PAGE TEXT:
>> Begin

Berlin exhibition explores Jewish roots of comics

A major new exhibition at Berlin’s Jewish Museum, argues it was no coincidence that the biggest superheroes including Superman, Spiderman, Batman and the Hulk were all created by Jewish comic artists.

Berlin exhibition explores Jewish roots of comics
Photo: DPA

If Superman had had his way, Hitler would have wound up begging for mercy before the League of Nations in Geneva in 1940, and there would never have been an Auschwitz.

“Heroes, Freaks and Superrabbis – the Jewish Colour of Comics” looks at 45 of the most successful comic creators, overwhelmingly children of European Jewish families who had immigrated to New York. As comic books entered their golden age in the 1930s and 1940s, the most iconic superheroes were products of those troubled times, even taking on Adolf Hitler and his Nazi henchmen before the Americans did.

“The point of the exhibition isn’t to say comics are a Jewish speciality,” said Anne Helene Hoog, one of the curators. “Rather, it looks at the question why so many Jews became comic artists, and what issues preoccupied them.”

In February 1940, nearly two years before Pearl Harbor, “How Superman Would End the War” by Jerry Siegel and Joe Shuster has the Man of Steel making quick work of the diminutive Nazi leader.

“I’d like to land a strictly non-Aryan sock on your jaw, but there’s no time for that!” Superman tells a grovelling Hitler as he dispatches him to Switzerland to face justice, along with Stalin to boot. A month later, Captain America by Jack Kirby (born Jacob Kurtzberg) and Joe Simon thwarts a Nazi plot to invade America with a wallop to the Führer’s nose in a legendary cover sketch.

Hoog said the superheroes were often depicted, like their artists, as outsiders who, with an immigrant’s deep patriotism, battle to save their adopted home country from an outside threat.

That image resonated powerfully at a time when the world appeared to be falling apart, Hoog said.

“In light of the failure of democracy in Europe, it was clear that young people -particularly the children of immigrants, poor people, refugees – confronted with misery, fear, violence, injustice and finally extermination, were alarmed by what was happening in the world,” she said. “In the 1930s, there was a deep need for superheroes,” she added, and Jewish artists were happy to oblige.

Although none of the major superheroes were overtly Jewish, their heroic journeys were often steeped in Old Testament imagery, noted Jewish Museum programme director Cilly Kugelmann.

“Like Moses, Superman was discovered as an apparently abandoned baby and raised by the people who found him,” she said, adding that the character also had roots in Greek mythology, Germanic tales and the story of Jesus Christ. Even “Shazam!”, the magic word that turns young Billy Batson into 1970s-era Captain Marvel, had quasi-Jewish roots. The word is an acronym for the legendary heroes who inspire him and the first letter, “S”, stands for wise King Solomon of Israel.

>> End

PROVIDED RECORDS:
>> Begin

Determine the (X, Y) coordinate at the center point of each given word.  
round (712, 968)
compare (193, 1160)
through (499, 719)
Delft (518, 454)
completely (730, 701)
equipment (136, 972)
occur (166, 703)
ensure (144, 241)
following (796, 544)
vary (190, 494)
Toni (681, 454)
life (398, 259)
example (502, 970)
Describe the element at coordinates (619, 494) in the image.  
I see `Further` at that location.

>> End
>> Begin

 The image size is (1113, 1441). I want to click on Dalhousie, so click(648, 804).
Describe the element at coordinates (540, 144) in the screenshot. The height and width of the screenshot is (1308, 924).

>> End

ACTIONS TO TAKE:
1: According to the comics exhibition article, what was the birth name of Captain America co-creator Jack Kirby?
2: In one to three sentences, explain why the comics exhibition article says the word "Shazam!" has quasi-Jewish roots.
3: Repeat the comics exhibition article word for word from "A major new" to "Jewish comic artists.".

SOLUTIONS TO THE PROBLEMS:
1: Jacob Kurtzberg

2: "Shazam!" is an acronym for the legendary heroes who inspire Billy Batson. Its first letter, "S," stands for wise King Solomon of Israel.

3:
A major new exhibition at Berlin’s Jewish Museum, argues it was no coincidence that the biggest superheroes including Superman, Spiderman, Batman and the Hulk were all created by Jewish comic artists.